Selected passage:
Eating all the food you cook will make you fat
Especially if you want to make “good” food. I’m not saying there isn’t good food that is healthy for you. But if you want to make things taste like they do in a high end restaurant, it’s probably going to require a shitload of butter/ghee and salt. And then probably cream. And also highly fatty meats.
It’s usually just butter. So much fucking butter.
And also highly fatty meats. It’s usually just butter. So much fucking butter.
Anthropology: The study of mankind’s quest for readily available fat.
And salt. Watch Gordon Ramsey season every single step.
Buying more expensive and better gear will not make you better at it. I not even going to tell you what the hobby is because this applies to so many of them. If you can do your hobby with the gear you have and you think “oh man I wish I had that, I could do awesome things” - it’s only worth it if you spend a whole lot of time on your hobby. If you’re like me and you only spend a couple hours a week or month on your hobby, it’s usually not worth it. Unless it’s something that let’s you do stuff faster. Because then you can do more in the few hours you have. I’m sure there are other exceptions to the rule, but in general, before you buy some shit, think to yourself “Do I really need this? Or do I just want it?”
“Meh, I’ll upgrade the server RAM when I need it, zswap is working fine” <- clueless idiot from last year
Is your hobby guitar lol i’m curious
It is not, but it’s music related. But I also have outdoors hobbies. And electronics hobbies.
I’m into playing guitar, bass and electronic music production, and IMO while there is definitely a “collecting instead of practicing/writing” issue to look out for, the right gear makes a pretty big difference. e.g. you do need a guitar with a good neck (not warped, good frets), you do need a guitar that’s not too heavy for you, you do need software (or hardware, if that’s your thing) with a workflow that works for you.
Currently struggling with the software part. Could well be that I’m just in a hole in general, but I was definitely more productive when I was making Game Boy chiptune with a simple tracker than I am with standard DAWs. At the same time, I’m very reluctant to enter into the rabbit hole of groove boxes, hardware sequencers etc.
Oh for sure, completely agree with all of that, but there is a point of diminishing returns. Like you definitely need functional equipment. And it’s nice to have nicer equipment. But buying yet another guitar doesn’t make you better at the guitar, and you can probably get better by practicing more often with what you have.
Don’t get me started on music software. I could spend $10,000 a week on plugins that I would never use because they all look so awesome.
Sequencing on something like LSDJ is great because you are locked into this tiny little ecosystem and you have to get creative.
there is a point of diminishing returns
Definitely, just thought it needed clarification.
Sequencing on something like LSDJ is great because you are locked into this tiny little ecosystem and you have to get creative.
This exactly. When I use a standard DAW, I spend SO much time searching for (or making) samples, synth patches, tweaking effects to usually little effect, while the constraints of LSDj force me to have a relatively consistent sound from the get-go and into actually making music. Unfortunately, it’s hard to translate that into something that isn’t chiptune or some other genre that I don’t particularly care for right now like rock.

Problem to work on:
Please repeat the part of the cooking-and-hobby-gear thread above from "Oh for sure, completely" to "what you have." word for word.

Data:
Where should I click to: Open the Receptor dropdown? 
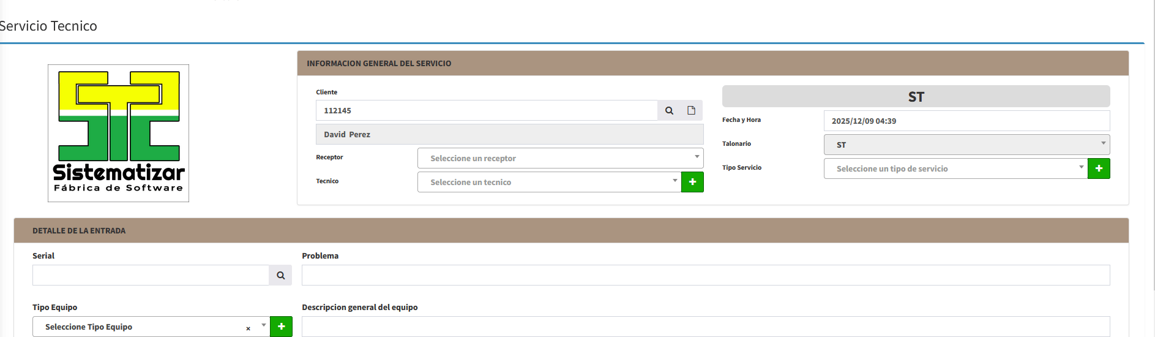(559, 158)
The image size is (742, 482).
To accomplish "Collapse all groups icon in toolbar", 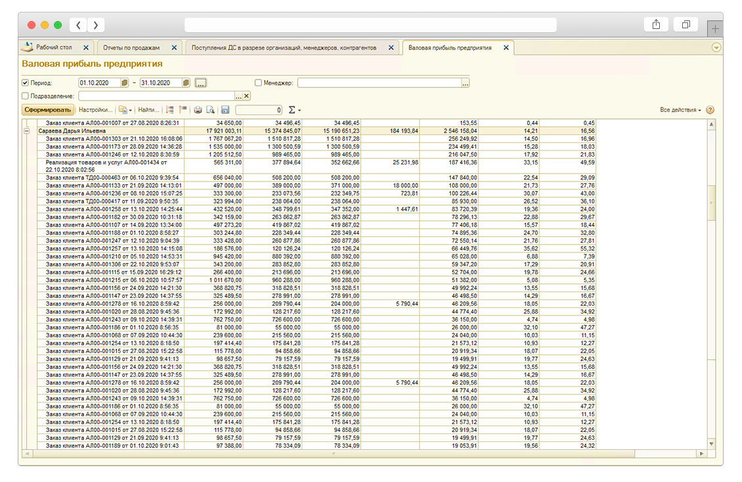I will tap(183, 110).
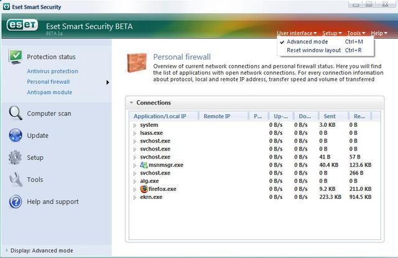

Expected output:
Oh for sure, completely agree with all of that, but there is a point of diminishing returns. Like you definitely need functional equipment. And it’s nice to have nicer equipment. But buying yet another guitar doesn’t make you better at the guitar, and you can probably get better by practicing more often with what you have.